WHAT NEEDS TO BE DONE: Pick out every line in the records below that contains the word "screenshot", and copy each of those lines in full.

GIVEN RECORDS:
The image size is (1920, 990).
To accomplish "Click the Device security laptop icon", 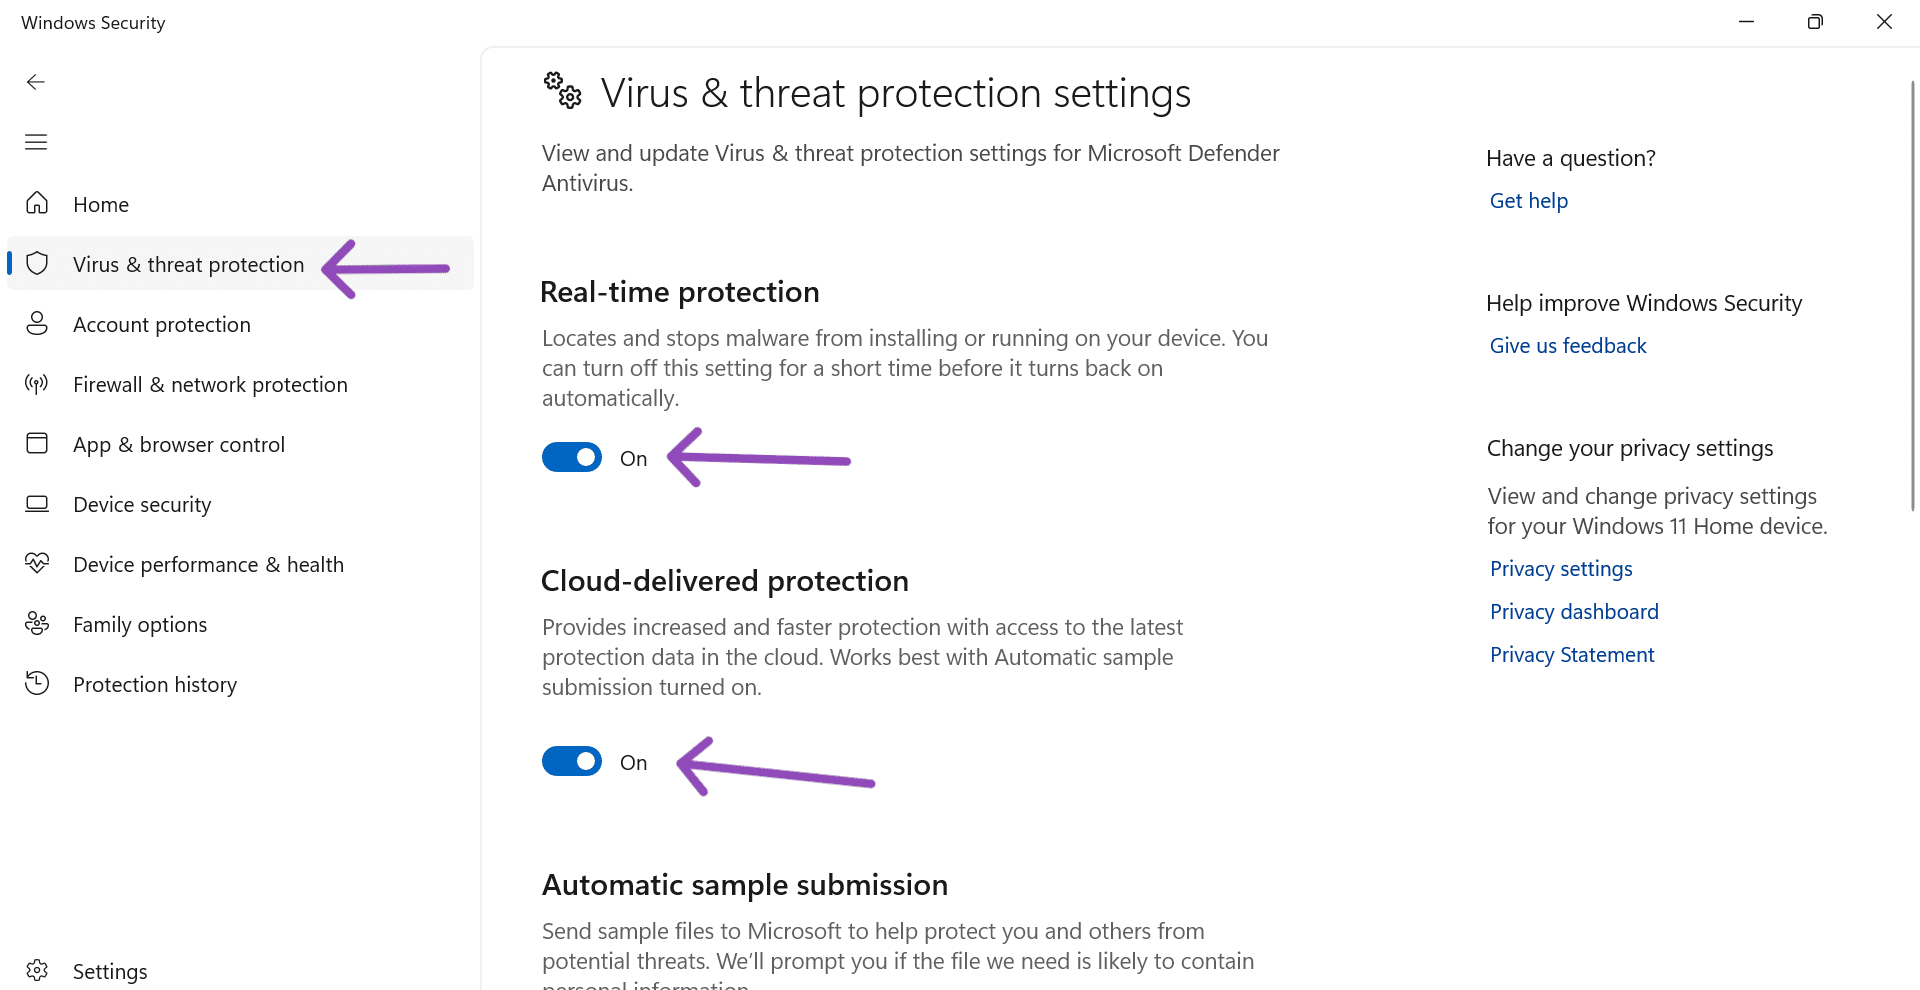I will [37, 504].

...

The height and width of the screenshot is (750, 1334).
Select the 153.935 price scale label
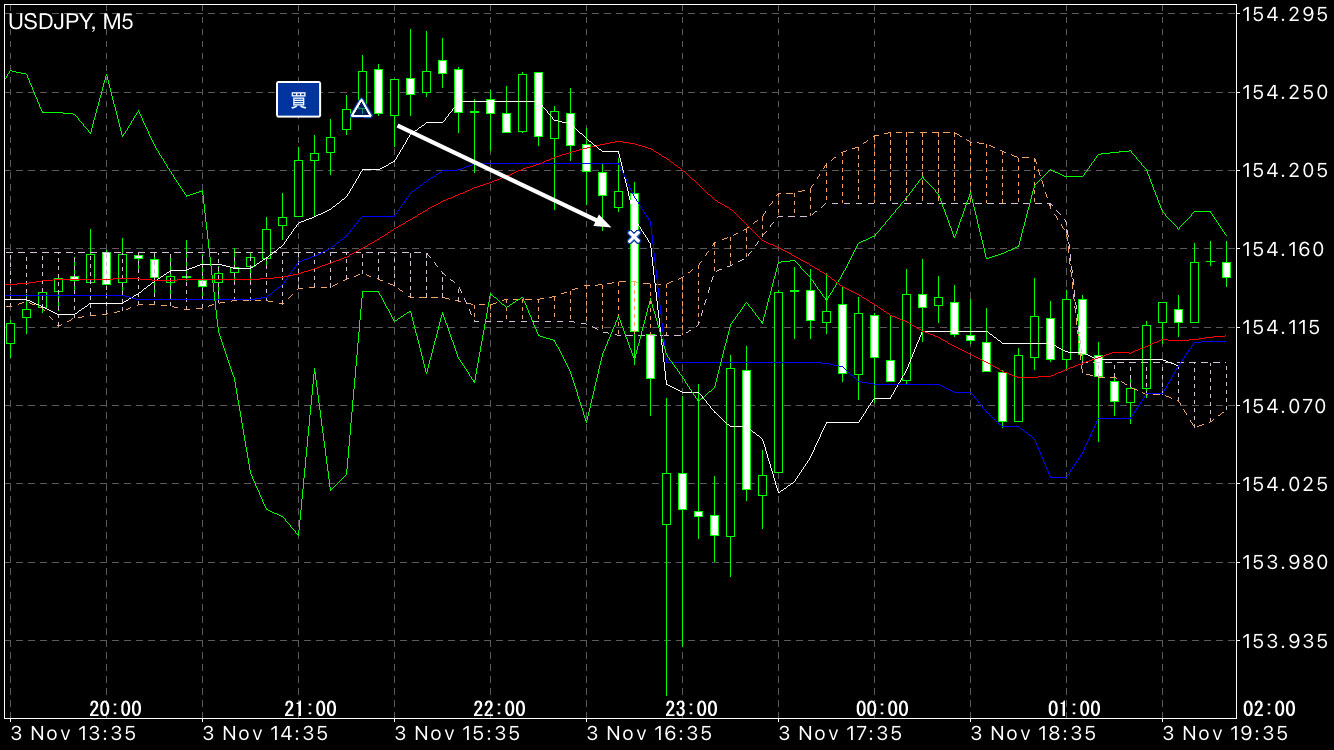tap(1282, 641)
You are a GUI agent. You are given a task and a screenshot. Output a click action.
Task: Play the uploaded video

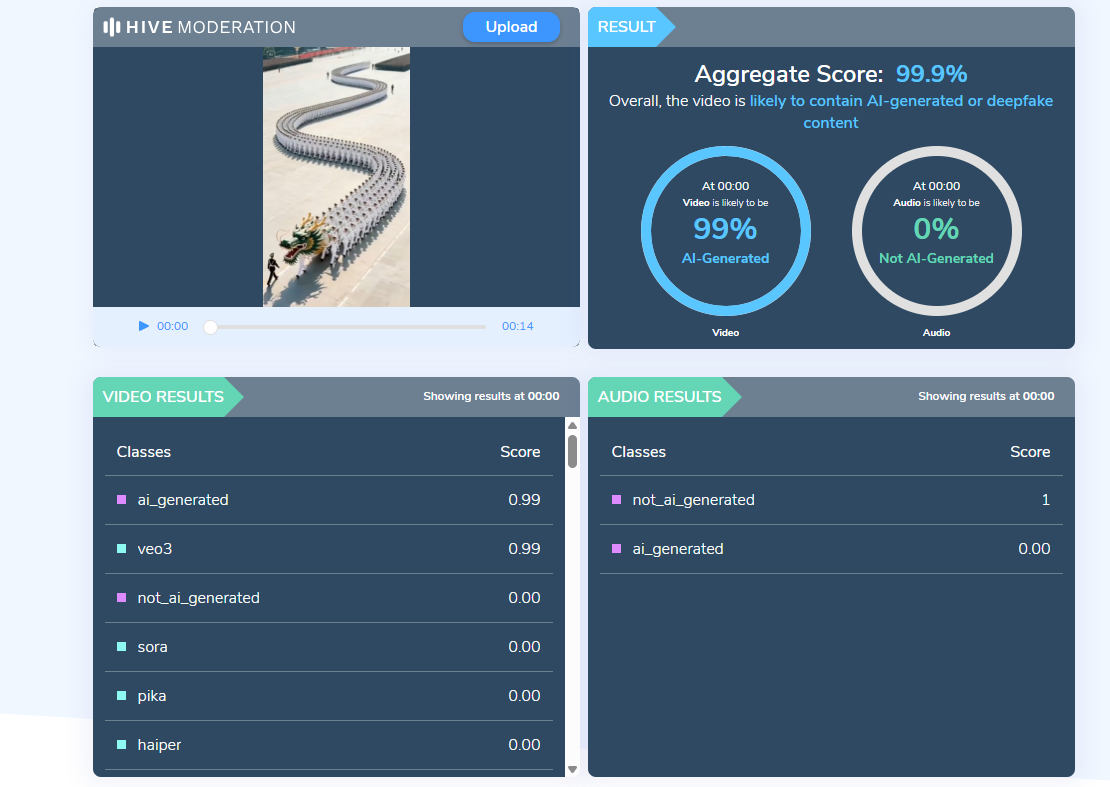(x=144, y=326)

FINAL ANSWER:
The height and width of the screenshot is (750, 1334).
You are a GUI agent. You are given a task and a screenshot. Output a click action.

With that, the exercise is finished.